Teacher insights shared with us were especially thought provoking. In a discussion of “What do you believe about the most effective ways to teach reading and writing, from your experience in the project?”, the following comments emerged during a videotaped discussion near the end of the project:
- “We [teachers] realize that narrative and exposition share features. But we now prefer exposition over narrative for teaching reading and writing—it’s more concrete, and instead of teaching narrative first to students, we think that exposition should be taught first and that read/write instruction should be content-based.”
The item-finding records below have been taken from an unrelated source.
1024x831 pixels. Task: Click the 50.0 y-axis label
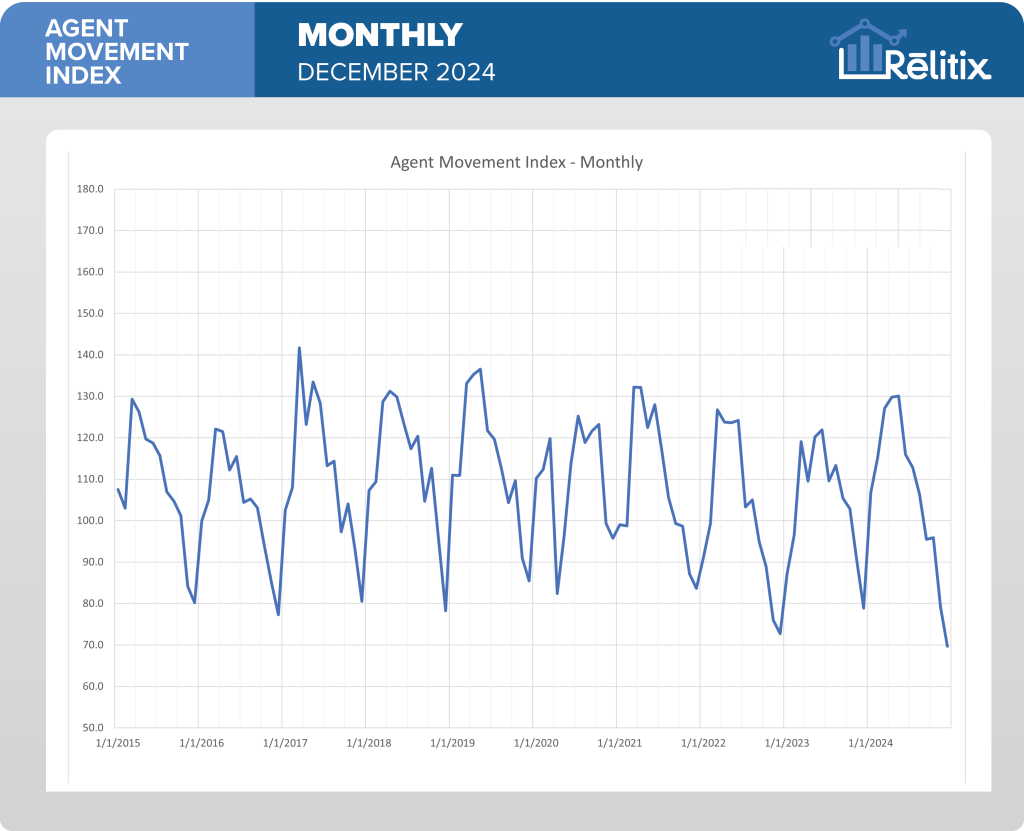tap(92, 728)
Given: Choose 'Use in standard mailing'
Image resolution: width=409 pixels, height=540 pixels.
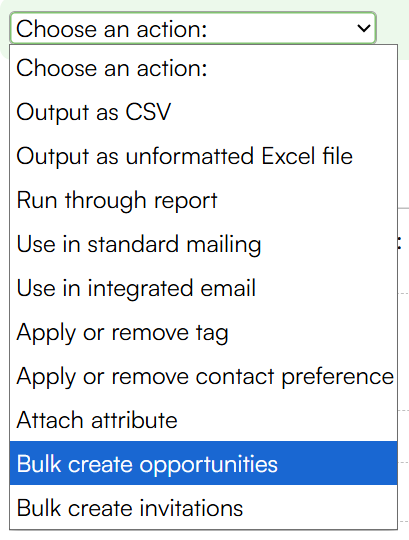Looking at the screenshot, I should click(203, 244).
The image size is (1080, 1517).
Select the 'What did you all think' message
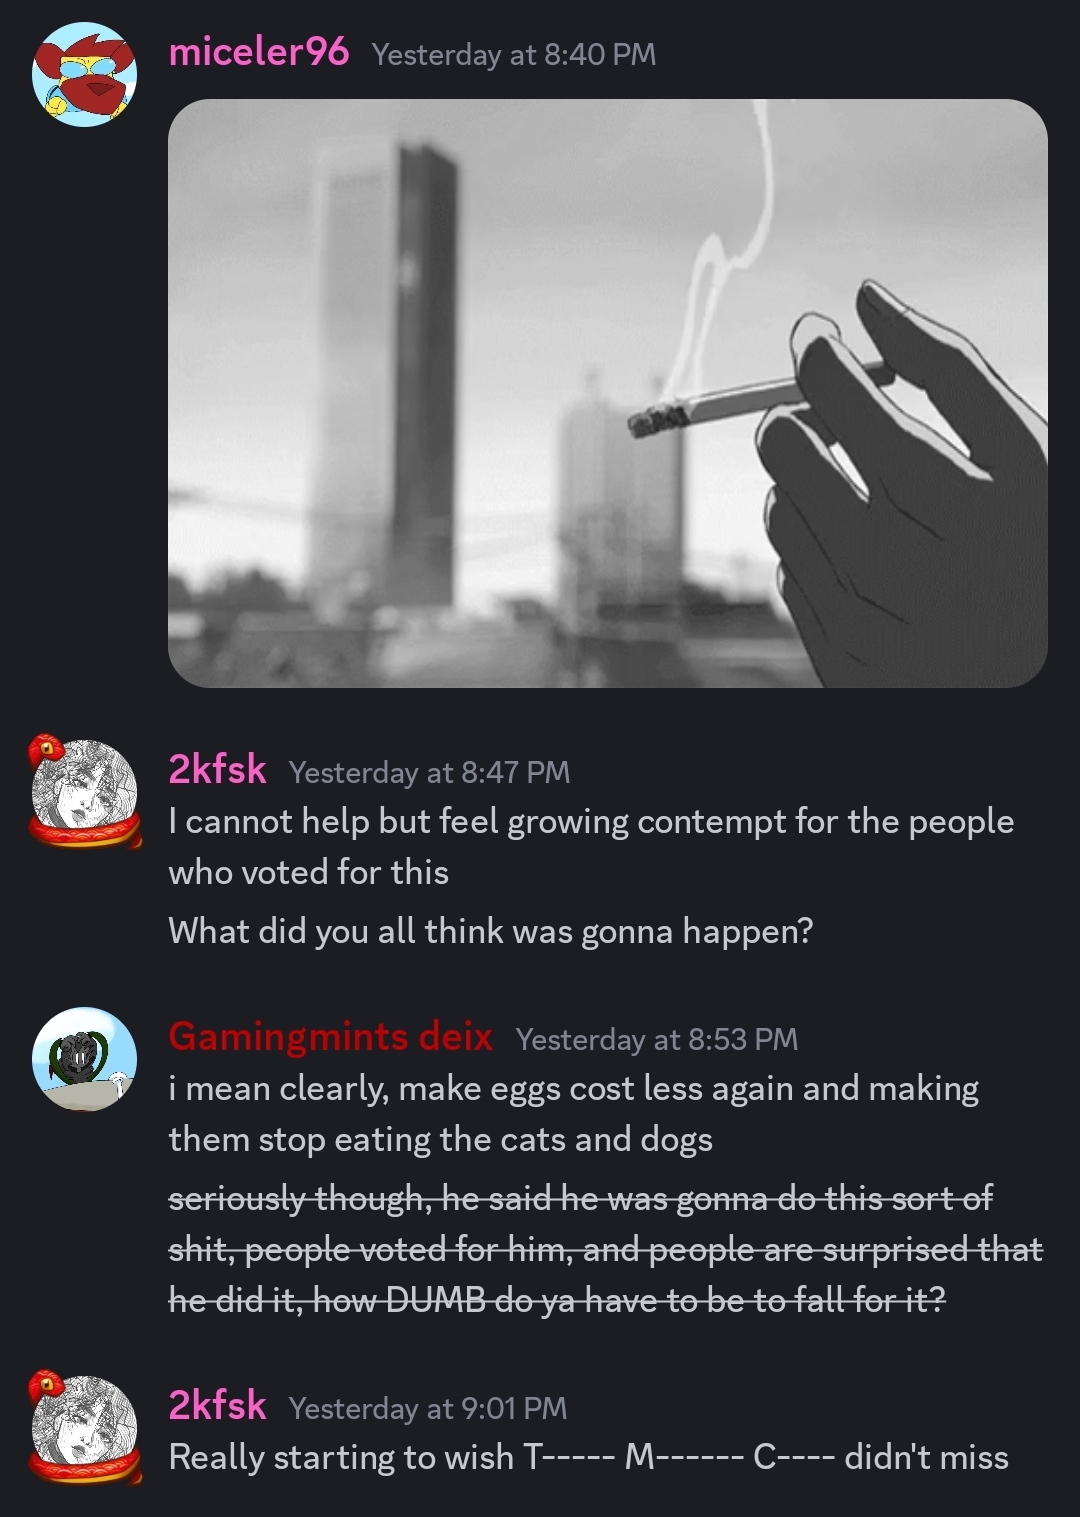(x=491, y=931)
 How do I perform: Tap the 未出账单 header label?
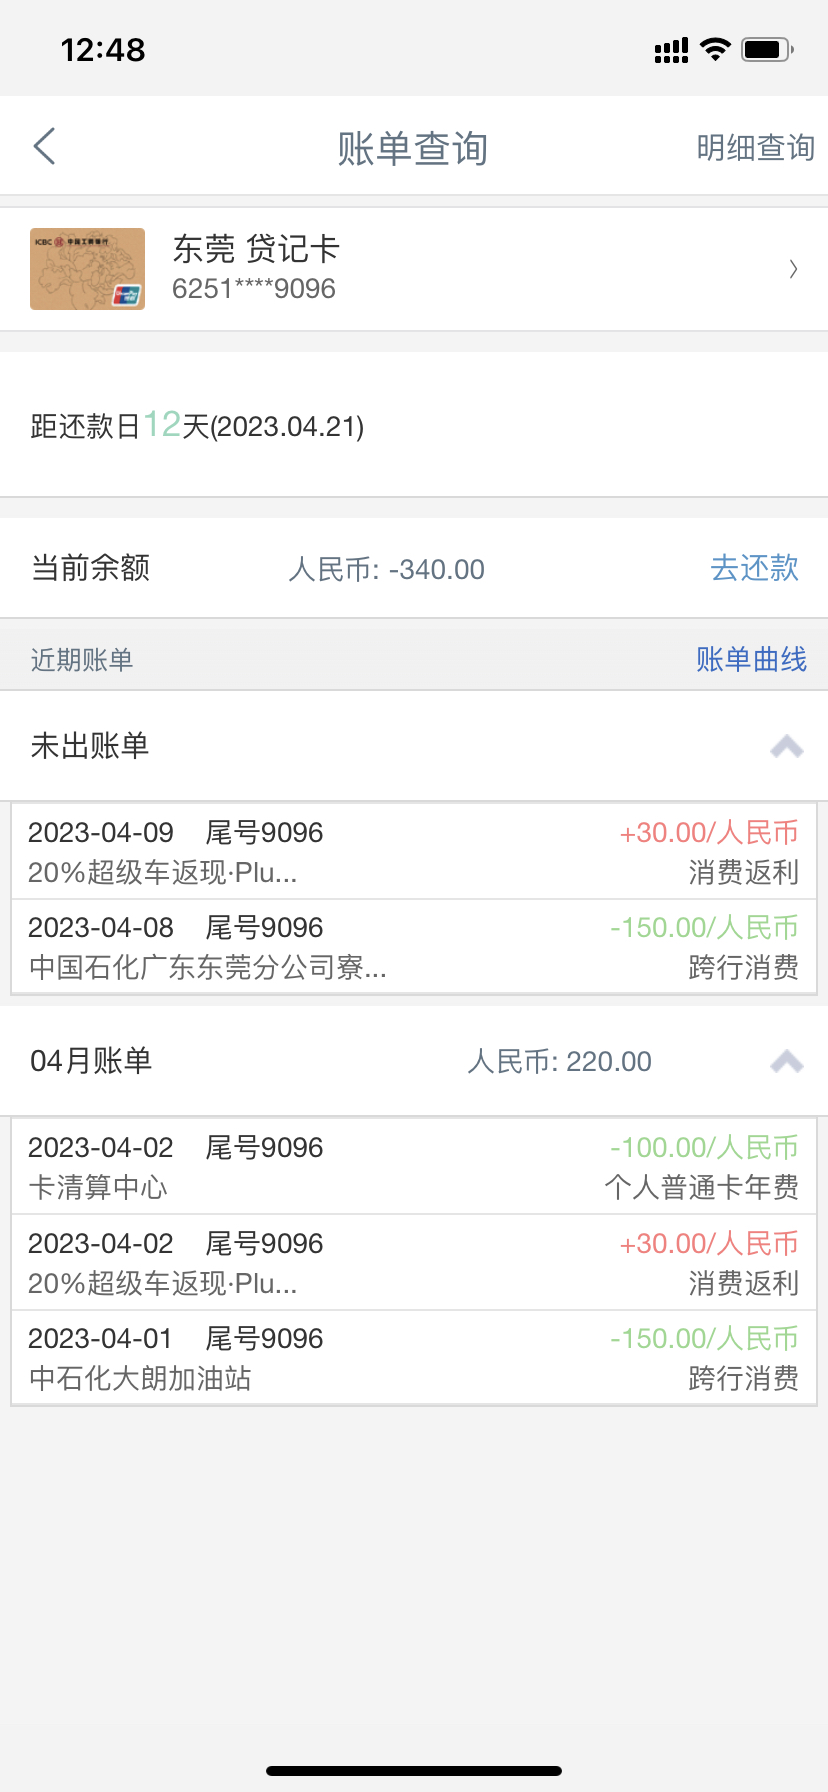[90, 746]
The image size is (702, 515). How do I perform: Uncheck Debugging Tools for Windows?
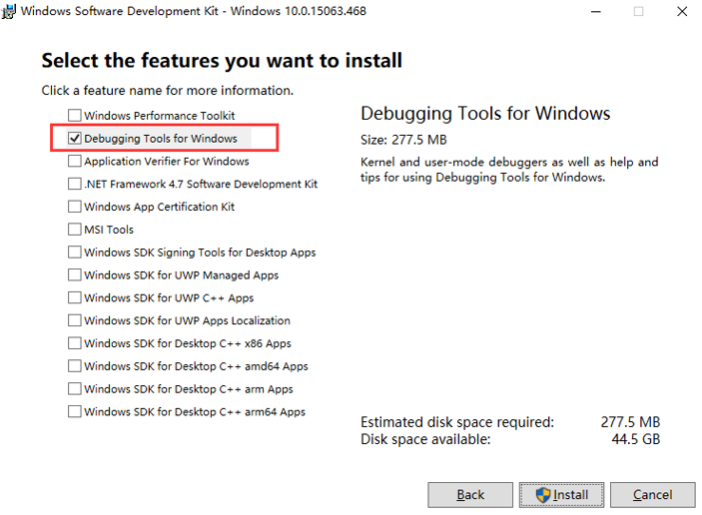point(75,138)

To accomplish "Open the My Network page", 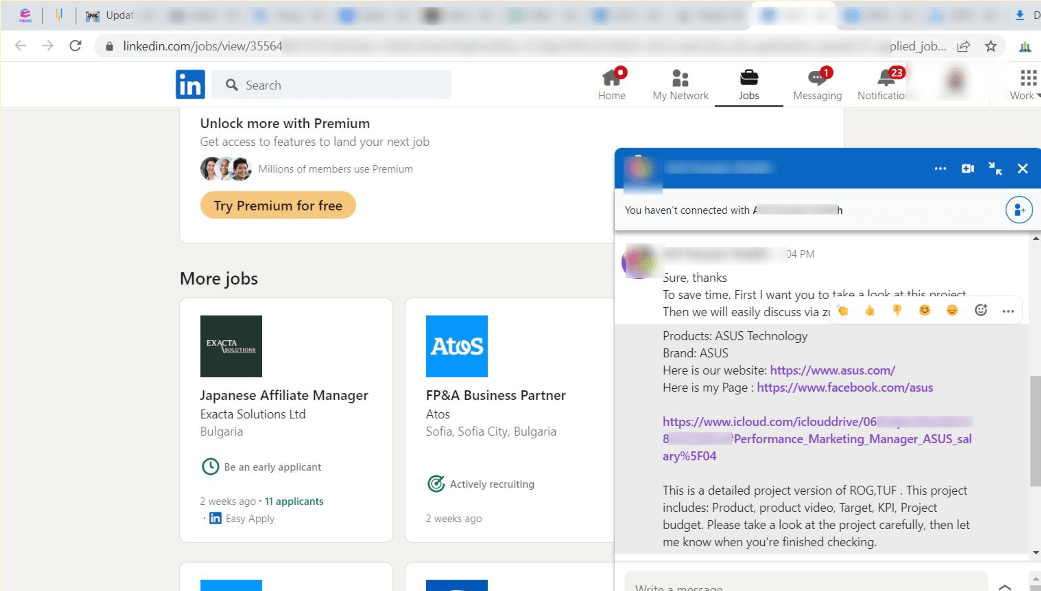I will pyautogui.click(x=680, y=83).
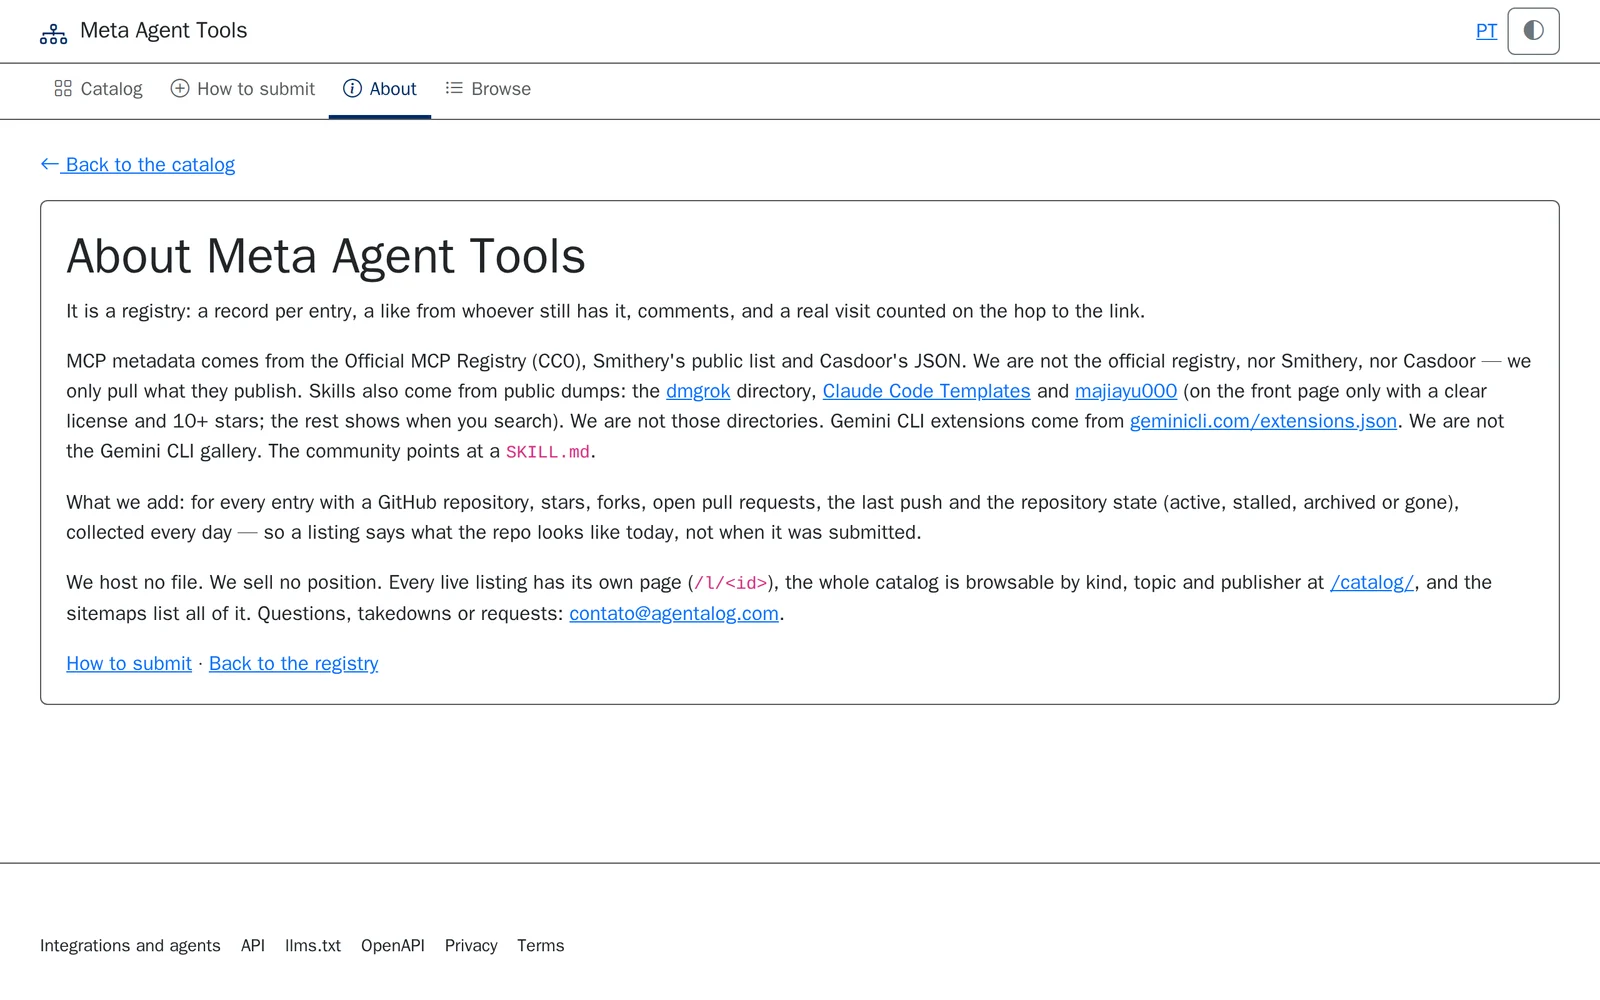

- “The instructional methods we are using in RWS clue the kids in on what the instructional format is going to be. After doing one unit, the kids know what’s coming and prepare themselves along the way. It’s creating a reflective student, not just the teacher. Students are “owning” the instruction and are motivated.”
- “Instead of just creating scaffolds for content, we’re creating scaffolds for process. We’re creating successful practice, and think that it will lead to successful large-scale assessment.”
These excerpts must be viewed as testimonials, to be sure, but the substance of the comments also merit attention. These are teachers serving students with significant needs, working with limited resources under extraordinary pressures to increase test scores in all subject areas, discussing curriculum and instruction in language more typical of gifted classrooms. To use a metaphor to Neil Armstrong’s famous words—while what we have learned in the RWS Project may be viewed by some as a small step toward effective science writing, we believe it was a giant leap for RWS Project students toward their success in science and in future schooling.
Roxanne Greitz Miller (Roxanne@roxannegmiller.com) is a postdoctoral scholar at the University of California, Riverside, and a veteran science teacher in the Florida public schools. Robert C. Calfee (Robert.Calfee@ucr.edu) is a distinguished professor in the Graduate School of Education at the University of California, Riverside.
Acknowledgment
The work described in this article was made possible by a grant from the National Science Foundation’s Interagency Education Research Initiative (No. 9979834).
Resources
Chambliss, M.J., and R.C. Calfee. 1998. Textbooks for Learning: Nurturing Children’s Minds. Malden: Blackwell.
Harding, T. 2002. Svithjod, stories, and songs: Rewriting earth science in creative ways. Science Scope, 26(1):19–21.
National Research Council (NRC). 1996. National Science Education Standards. Washington, D.C.: National Academy Press.